>>>>>

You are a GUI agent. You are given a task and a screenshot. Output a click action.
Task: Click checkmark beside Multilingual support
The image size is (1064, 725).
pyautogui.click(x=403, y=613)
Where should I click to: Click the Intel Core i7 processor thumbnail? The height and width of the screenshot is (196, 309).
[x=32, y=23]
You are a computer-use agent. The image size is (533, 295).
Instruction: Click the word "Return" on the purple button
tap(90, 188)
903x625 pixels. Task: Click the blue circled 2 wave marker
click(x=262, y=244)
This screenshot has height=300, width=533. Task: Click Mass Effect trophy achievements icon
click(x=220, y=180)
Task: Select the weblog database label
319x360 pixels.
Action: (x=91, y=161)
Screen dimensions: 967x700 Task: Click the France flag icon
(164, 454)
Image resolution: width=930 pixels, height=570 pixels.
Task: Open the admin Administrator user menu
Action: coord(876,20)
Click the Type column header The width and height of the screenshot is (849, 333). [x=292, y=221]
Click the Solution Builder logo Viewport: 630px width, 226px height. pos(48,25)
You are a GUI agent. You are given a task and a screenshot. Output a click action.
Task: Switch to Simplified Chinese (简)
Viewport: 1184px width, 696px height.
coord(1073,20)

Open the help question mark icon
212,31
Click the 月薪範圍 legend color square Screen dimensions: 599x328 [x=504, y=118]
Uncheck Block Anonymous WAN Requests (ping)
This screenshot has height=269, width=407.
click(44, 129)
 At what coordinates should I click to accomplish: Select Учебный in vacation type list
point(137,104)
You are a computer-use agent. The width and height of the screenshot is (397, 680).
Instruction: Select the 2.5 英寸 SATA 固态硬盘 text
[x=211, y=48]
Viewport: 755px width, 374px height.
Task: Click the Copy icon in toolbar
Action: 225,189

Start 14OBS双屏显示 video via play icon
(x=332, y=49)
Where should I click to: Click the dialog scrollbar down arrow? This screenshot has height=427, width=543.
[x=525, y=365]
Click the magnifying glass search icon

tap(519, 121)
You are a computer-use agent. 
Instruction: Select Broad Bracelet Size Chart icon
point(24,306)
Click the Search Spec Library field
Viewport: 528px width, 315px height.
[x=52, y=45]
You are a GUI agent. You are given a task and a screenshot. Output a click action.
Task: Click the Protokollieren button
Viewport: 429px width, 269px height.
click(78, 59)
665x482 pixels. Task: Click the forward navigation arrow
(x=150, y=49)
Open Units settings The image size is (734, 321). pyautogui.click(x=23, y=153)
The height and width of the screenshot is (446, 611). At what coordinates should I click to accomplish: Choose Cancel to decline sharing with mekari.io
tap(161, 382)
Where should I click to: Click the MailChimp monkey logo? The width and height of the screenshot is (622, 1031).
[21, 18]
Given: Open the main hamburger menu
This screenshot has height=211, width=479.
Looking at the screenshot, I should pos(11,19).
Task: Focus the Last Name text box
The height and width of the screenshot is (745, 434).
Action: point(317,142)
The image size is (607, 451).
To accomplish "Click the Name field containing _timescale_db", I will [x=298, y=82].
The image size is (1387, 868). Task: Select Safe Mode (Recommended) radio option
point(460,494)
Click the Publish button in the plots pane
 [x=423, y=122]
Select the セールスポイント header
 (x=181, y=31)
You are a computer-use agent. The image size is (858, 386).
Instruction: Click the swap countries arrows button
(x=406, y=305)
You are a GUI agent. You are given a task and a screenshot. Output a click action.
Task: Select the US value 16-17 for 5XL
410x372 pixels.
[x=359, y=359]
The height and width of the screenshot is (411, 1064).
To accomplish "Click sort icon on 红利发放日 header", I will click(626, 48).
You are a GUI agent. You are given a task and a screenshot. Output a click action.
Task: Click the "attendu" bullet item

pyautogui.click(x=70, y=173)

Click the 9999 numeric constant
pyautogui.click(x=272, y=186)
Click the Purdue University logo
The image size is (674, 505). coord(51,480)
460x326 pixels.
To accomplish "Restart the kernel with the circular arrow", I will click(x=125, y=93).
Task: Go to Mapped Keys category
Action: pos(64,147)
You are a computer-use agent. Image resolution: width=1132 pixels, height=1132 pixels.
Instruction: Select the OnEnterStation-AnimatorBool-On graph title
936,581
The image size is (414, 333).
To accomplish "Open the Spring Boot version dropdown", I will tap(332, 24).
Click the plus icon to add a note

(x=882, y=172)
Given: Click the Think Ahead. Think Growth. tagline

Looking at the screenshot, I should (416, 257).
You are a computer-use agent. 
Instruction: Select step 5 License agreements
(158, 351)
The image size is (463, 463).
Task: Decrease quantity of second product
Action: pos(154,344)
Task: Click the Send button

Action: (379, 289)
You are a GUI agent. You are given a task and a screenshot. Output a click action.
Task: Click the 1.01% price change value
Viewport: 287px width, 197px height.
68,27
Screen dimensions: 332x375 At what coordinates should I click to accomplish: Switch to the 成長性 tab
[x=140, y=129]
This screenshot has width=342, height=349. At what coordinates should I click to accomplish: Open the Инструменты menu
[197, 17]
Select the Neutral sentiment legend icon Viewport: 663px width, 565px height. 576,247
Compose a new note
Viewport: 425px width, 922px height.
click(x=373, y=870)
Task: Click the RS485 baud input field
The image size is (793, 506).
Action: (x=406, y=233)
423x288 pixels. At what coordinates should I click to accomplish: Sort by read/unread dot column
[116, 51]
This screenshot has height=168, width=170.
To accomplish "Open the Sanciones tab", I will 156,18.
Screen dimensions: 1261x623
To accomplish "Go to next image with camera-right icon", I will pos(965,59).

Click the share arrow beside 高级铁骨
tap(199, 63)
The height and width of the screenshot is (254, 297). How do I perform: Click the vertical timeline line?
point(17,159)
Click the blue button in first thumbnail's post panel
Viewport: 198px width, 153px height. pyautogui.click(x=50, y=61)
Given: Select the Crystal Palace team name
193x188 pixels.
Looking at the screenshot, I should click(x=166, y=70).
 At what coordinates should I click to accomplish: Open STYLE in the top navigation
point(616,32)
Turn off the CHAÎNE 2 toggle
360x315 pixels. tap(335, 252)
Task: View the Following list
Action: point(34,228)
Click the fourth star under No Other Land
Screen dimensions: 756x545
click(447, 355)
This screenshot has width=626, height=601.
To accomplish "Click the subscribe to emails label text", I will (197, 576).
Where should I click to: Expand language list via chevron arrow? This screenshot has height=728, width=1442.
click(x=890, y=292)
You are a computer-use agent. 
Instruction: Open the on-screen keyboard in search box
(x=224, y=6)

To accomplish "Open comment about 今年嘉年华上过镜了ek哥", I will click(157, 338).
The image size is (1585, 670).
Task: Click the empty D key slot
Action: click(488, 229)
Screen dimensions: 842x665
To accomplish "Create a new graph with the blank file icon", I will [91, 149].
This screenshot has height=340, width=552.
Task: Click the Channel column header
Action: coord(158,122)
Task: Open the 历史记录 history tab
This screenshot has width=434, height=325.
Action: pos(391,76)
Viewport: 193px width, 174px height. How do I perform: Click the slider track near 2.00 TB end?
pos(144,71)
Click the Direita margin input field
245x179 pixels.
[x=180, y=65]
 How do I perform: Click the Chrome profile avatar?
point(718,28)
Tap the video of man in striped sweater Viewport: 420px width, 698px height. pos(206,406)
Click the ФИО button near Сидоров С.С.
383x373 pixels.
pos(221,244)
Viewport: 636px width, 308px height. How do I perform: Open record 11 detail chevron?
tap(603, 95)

<<<<<

#### [Assignment]
After reading the data, retype all of it exactly as it reads.

#### [Answer to the problem]
You are a GUI agent. You are given a task and a screenshot. Output a click action.
Task: Click checkmark beside Multilingual support
The image size is (1064, 725).
pyautogui.click(x=403, y=613)
Where should I click to: Click the Intel Core i7 processor thumbnail? The height and width of the screenshot is (196, 309).
[x=32, y=23]
You are a computer-use agent. The image size is (533, 295).
Instruction: Click the word "Return" on the purple button
tap(90, 188)
903x625 pixels. Task: Click the blue circled 2 wave marker
click(x=262, y=244)
This screenshot has height=300, width=533. Task: Click Mass Effect trophy achievements icon
click(x=220, y=180)
Task: Select the weblog database label
319x360 pixels.
Action: (x=91, y=161)
Screen dimensions: 967x700 Task: Click the France flag icon
(164, 454)
Image resolution: width=930 pixels, height=570 pixels.
Task: Open the admin Administrator user menu
Action: coord(876,20)
Click the Type column header The width and height of the screenshot is (849, 333). [x=292, y=221]
Click the Solution Builder logo Viewport: 630px width, 226px height. pos(48,25)
You are a GUI agent. You are given a task and a screenshot. Output a click action.
Task: Switch to Simplified Chinese (简)
Viewport: 1184px width, 696px height.
coord(1073,20)

Open the help question mark icon
212,31
Click the 月薪範圍 legend color square Screen dimensions: 599x328 [x=504, y=118]
Uncheck Block Anonymous WAN Requests (ping)
This screenshot has height=269, width=407.
click(44, 129)
 At what coordinates should I click to accomplish: Select Учебный in vacation type list
point(137,104)
You are a computer-use agent. The width and height of the screenshot is (397, 680).
Instruction: Select the 2.5 英寸 SATA 固态硬盘 text
[x=211, y=48]
Viewport: 755px width, 374px height.
Task: Click the Copy icon in toolbar
Action: 225,189

Start 14OBS双屏显示 video via play icon
(x=332, y=49)
Where should I click to: Click the dialog scrollbar down arrow? This screenshot has height=427, width=543.
[x=525, y=365]
Click the magnifying glass search icon

tap(519, 121)
You are a computer-use agent. 
Instruction: Select Broad Bracelet Size Chart icon
point(24,306)
Click the Search Spec Library field
Viewport: 528px width, 315px height.
[x=52, y=45]
You are a GUI agent. You are given a task and a screenshot. Output a click action.
Task: Click the Protokollieren button
Viewport: 429px width, 269px height.
click(78, 59)
665x482 pixels. Task: Click the forward navigation arrow
(x=150, y=49)
Open Units settings The image size is (734, 321). pyautogui.click(x=23, y=153)
The height and width of the screenshot is (446, 611). At what coordinates should I click to accomplish: Choose Cancel to decline sharing with mekari.io
tap(161, 382)
Where should I click to: Click the MailChimp monkey logo? The width and height of the screenshot is (622, 1031).
[21, 18]
Given: Open the main hamburger menu
This screenshot has height=211, width=479.
Looking at the screenshot, I should pos(11,19).
Task: Focus the Last Name text box
The height and width of the screenshot is (745, 434).
Action: point(317,142)
The image size is (607, 451).
To accomplish "Click the Name field containing _timescale_db", I will [x=298, y=82].
The image size is (1387, 868). Task: Select Safe Mode (Recommended) radio option
point(460,494)
Click the Publish button in the plots pane
 [x=423, y=122]
Select the セールスポイント header
 (x=181, y=31)
You are a computer-use agent. The image size is (858, 386).
Instruction: Click the swap countries arrows button
(x=406, y=305)
You are a GUI agent. You are given a task and a screenshot. Output a click action.
Task: Select the US value 16-17 for 5XL
410x372 pixels.
[x=359, y=359]
The height and width of the screenshot is (411, 1064).
To accomplish "Click sort icon on 红利发放日 header", I will click(626, 48).
You are a GUI agent. You are given a task and a screenshot. Output a click action.
Task: Click the "attendu" bullet item

pyautogui.click(x=70, y=173)

Click the 9999 numeric constant
pyautogui.click(x=272, y=186)
Click the Purdue University logo
The image size is (674, 505). coord(51,480)
460x326 pixels.
To accomplish "Restart the kernel with the circular arrow", I will click(x=125, y=93).
Task: Go to Mapped Keys category
Action: pos(64,147)
You are a computer-use agent. Image resolution: width=1132 pixels, height=1132 pixels.
Instruction: Select the OnEnterStation-AnimatorBool-On graph title
936,581
The image size is (414, 333).
To accomplish "Open the Spring Boot version dropdown", I will tap(332, 24).
Click the plus icon to add a note

(x=882, y=172)
Given: Click the Think Ahead. Think Growth. tagline

Looking at the screenshot, I should (416, 257).
You are a computer-use agent. 
Instruction: Select step 5 License agreements
(158, 351)
The image size is (463, 463).
Task: Decrease quantity of second product
Action: pos(154,344)
Task: Click the Send button

Action: (379, 289)
You are a GUI agent. You are given a task and a screenshot. Output a click action.
Task: Click the 1.01% price change value
Viewport: 287px width, 197px height.
68,27
Screen dimensions: 332x375 At what coordinates should I click to accomplish: Switch to the 成長性 tab
[x=140, y=129]
This screenshot has width=342, height=349. At what coordinates should I click to accomplish: Open the Инструменты menu
[197, 17]
Select the Neutral sentiment legend icon Viewport: 663px width, 565px height. 576,247
Compose a new note
Viewport: 425px width, 922px height.
click(x=373, y=870)
Task: Click the RS485 baud input field
The image size is (793, 506).
Action: (x=406, y=233)
423x288 pixels. At what coordinates should I click to accomplish: Sort by read/unread dot column
[116, 51]
This screenshot has height=168, width=170.
To accomplish "Open the Sanciones tab", I will 156,18.
Screen dimensions: 1261x623
To accomplish "Go to next image with camera-right icon", I will pos(965,59).

Click the share arrow beside 高级铁骨
tap(199, 63)
The height and width of the screenshot is (254, 297). How do I perform: Click the vertical timeline line?
point(17,159)
Click the blue button in first thumbnail's post panel
Viewport: 198px width, 153px height. pyautogui.click(x=50, y=61)
Given: Select the Crystal Palace team name
193x188 pixels.
Looking at the screenshot, I should click(x=166, y=70).
 At what coordinates should I click to accomplish: Open STYLE in the top navigation
point(616,32)
Turn off the CHAÎNE 2 toggle
360x315 pixels. tap(335, 252)
Task: View the Following list
Action: point(34,228)
Click the fourth star under No Other Land
Screen dimensions: 756x545
click(447, 355)
This screenshot has width=626, height=601.
To accomplish "Click the subscribe to emails label text", I will (197, 576).
Where should I click to: Expand language list via chevron arrow? This screenshot has height=728, width=1442.
click(x=890, y=292)
You are a computer-use agent. 
Instruction: Open the on-screen keyboard in search box
(x=224, y=6)

To accomplish "Open comment about 今年嘉年华上过镜了ek哥", I will click(157, 338).
The image size is (1585, 670).
Task: Click the empty D key slot
Action: click(488, 229)
Screen dimensions: 842x665
To accomplish "Create a new graph with the blank file icon", I will [91, 149].
This screenshot has height=340, width=552.
Task: Click the Channel column header
Action: coord(158,122)
Task: Open the 历史记录 history tab
This screenshot has width=434, height=325.
Action: pos(391,76)
Viewport: 193px width, 174px height. How do I perform: Click the slider track near 2.00 TB end?
pos(144,71)
Click the Direita margin input field
245x179 pixels.
[x=180, y=65]
 How do I perform: Click the Chrome profile avatar?
point(718,28)
Tap the video of man in striped sweater Viewport: 420px width, 698px height. pos(206,406)
Click the ФИО button near Сидоров С.С.
383x373 pixels.
pos(221,244)
Viewport: 636px width, 308px height. How do I perform: Open record 11 detail chevron?
tap(603, 95)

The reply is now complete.